It's election season in Ukraine. On Jan. 17, voters in the country will take to the polls to have their say about who should guide the country through the economic crisis and represent the country's interests to both the west and Russia. Here is an overview of the election and some of the candidates.
Background and the Orange Revolution
Current President Viktor Yushchenko rose to power in the wake of a tumultuous election in 2004. Considered to be the main opposition candidate in that election, Yushchenko competed against the government-supported and Russian-favored candidate Viktor Yanukovych.
The victory did not come easy as there was initial widespread evidence of election fraud favoring Yanukovych. Public protests erupted over the initial results, which many said were tainted by corruption, fraud and voter intimidation. Thousands of Ukrainians demonstrated through acts of civil disobedience in what became known as the Orange Revolution. Ultimately a second runoff vote was ordered and Yushchenko won decisively.
In the years since, Yushchenko has grappled with numerous issues including his dissolution of parliament and corruption accusations directed at his own administration.
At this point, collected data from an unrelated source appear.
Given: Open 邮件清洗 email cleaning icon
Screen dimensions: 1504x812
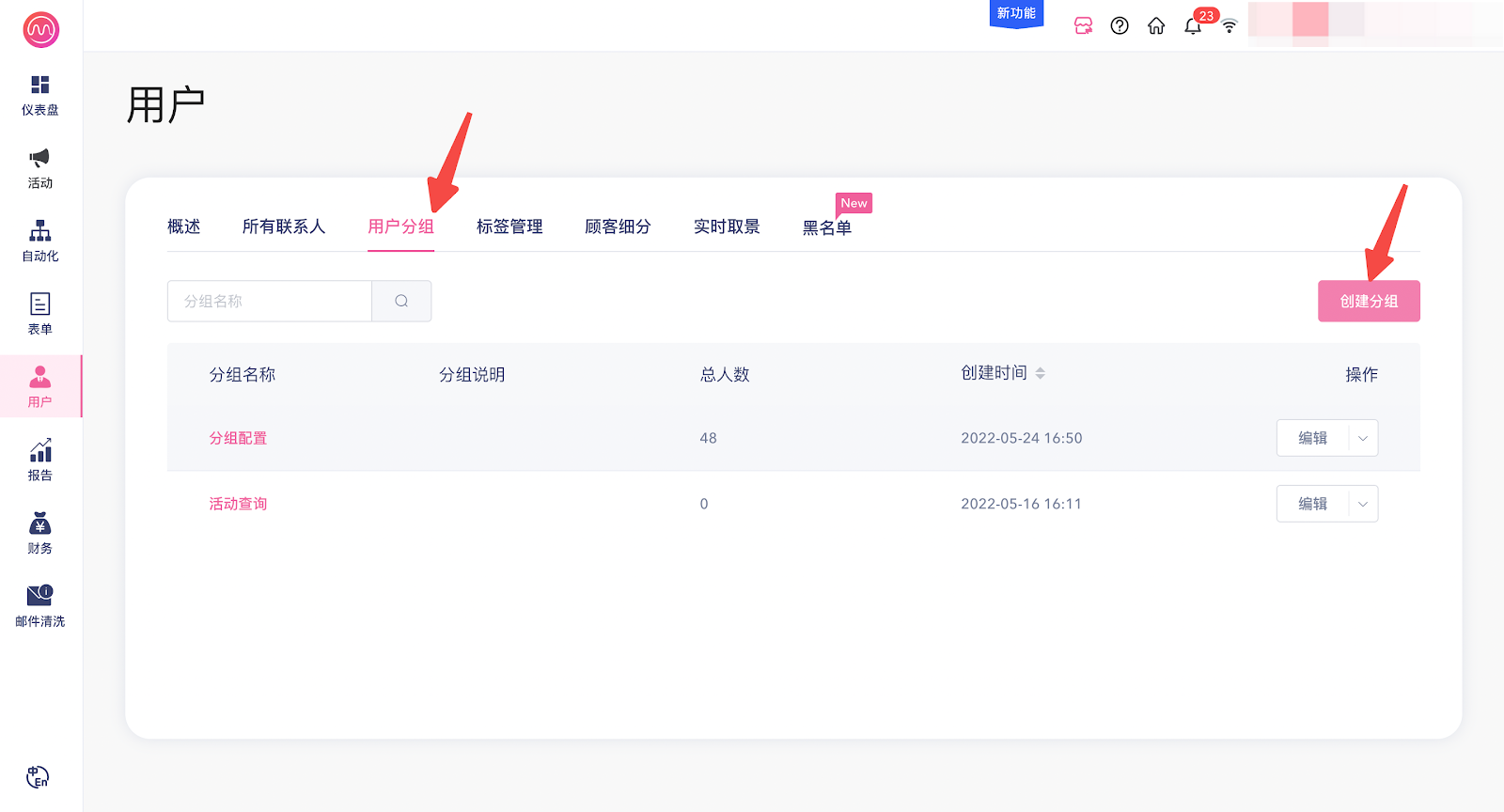Looking at the screenshot, I should pos(39,605).

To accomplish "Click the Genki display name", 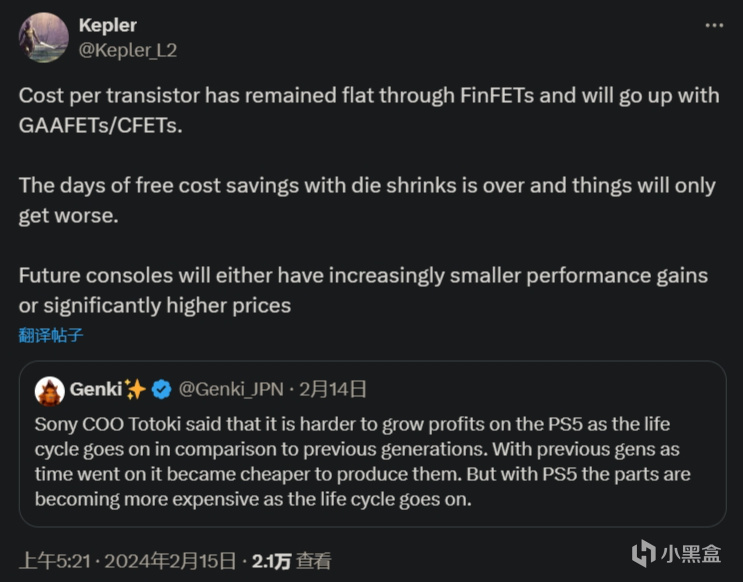I will pyautogui.click(x=96, y=389).
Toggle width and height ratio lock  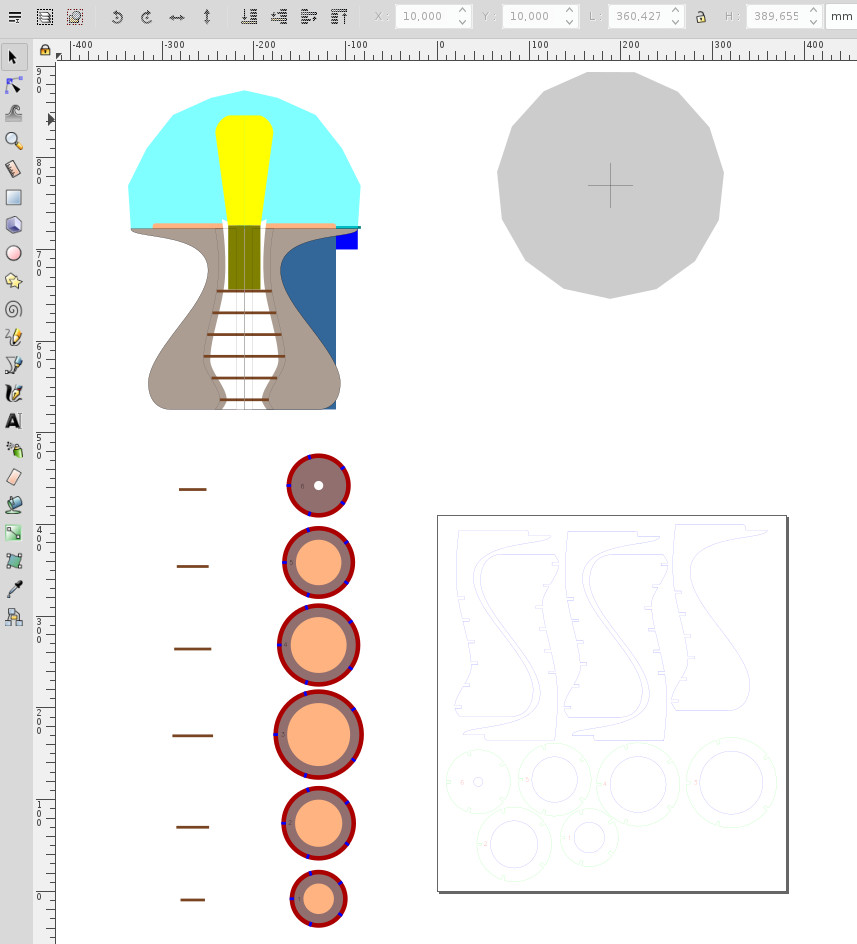(x=700, y=17)
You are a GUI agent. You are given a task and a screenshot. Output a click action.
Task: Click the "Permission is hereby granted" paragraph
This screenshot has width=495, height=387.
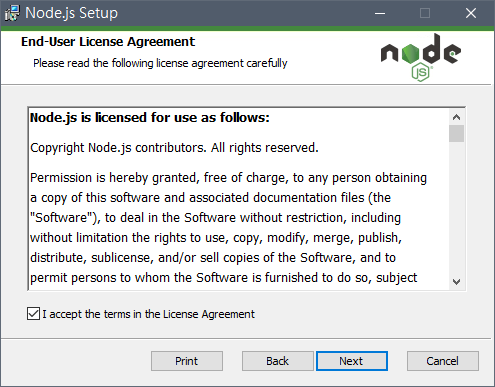click(x=228, y=227)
Though he is registered as a candidate in this year’s election, opinion polls show him to be widely unpopular and unlikely to win a second term.
The top issues of concern in this year’s election include Ukraine’s economy, public health, housing, foreign relations with the west and Russia, constitutional reform and the status of the Russian language in Ukraine.
The Main Contenders
Even though more than 15 candidates have registered to compete in the election, only a handful are considered to be pivotal contenders.
Seen as the more “pro-Russian” candidate, Viktor Yanukovych ran against current President Viktor Yushchenko in 2004 – and lost. Currently the leader of the Party of Regions (the main opposition party) in the Ukrainian parliament, he has served in multiple political positions in Ukraine, including twice as prime minister. He has consistently ranked as the most popular candidate in public opinion polls of the presidential election.
Ukraine’s current prime minister rose to prominence as a key leader of the Orange Revolution. While Yulia Tymoshenko was an early ally of President Yushchenko, he fired her from the job of prime minister in 2007 during the first dissolution of parliament. She later regained the position in a special election and has since distanced herself from the president. She opposes adopting Russian as Ukraine’s second official language and favors stronger ties with western countries.
A former parliamentary chairman and former foreign minister, Yatsenyuk claims to have no allies among current Ukrainian politicians, though his policies are said to be similar to those of President Yushchenko. He has focused on Ukraine’s troubled economy as the basis of his campaign, pledging to use his experience as head of the national bank to bring the country out of its downturn. Polls have shown him in third place behind Yanukovych and Tymoshenko.
How Voting Will Work
The first round of voting for the presidential election will take place Jan. 17, 2010. After voting takes place, the results will be announced on Jan. 27. If no candidate receives more than 50 percent, a runoff will take place, most likely in late February, between the top two candidates.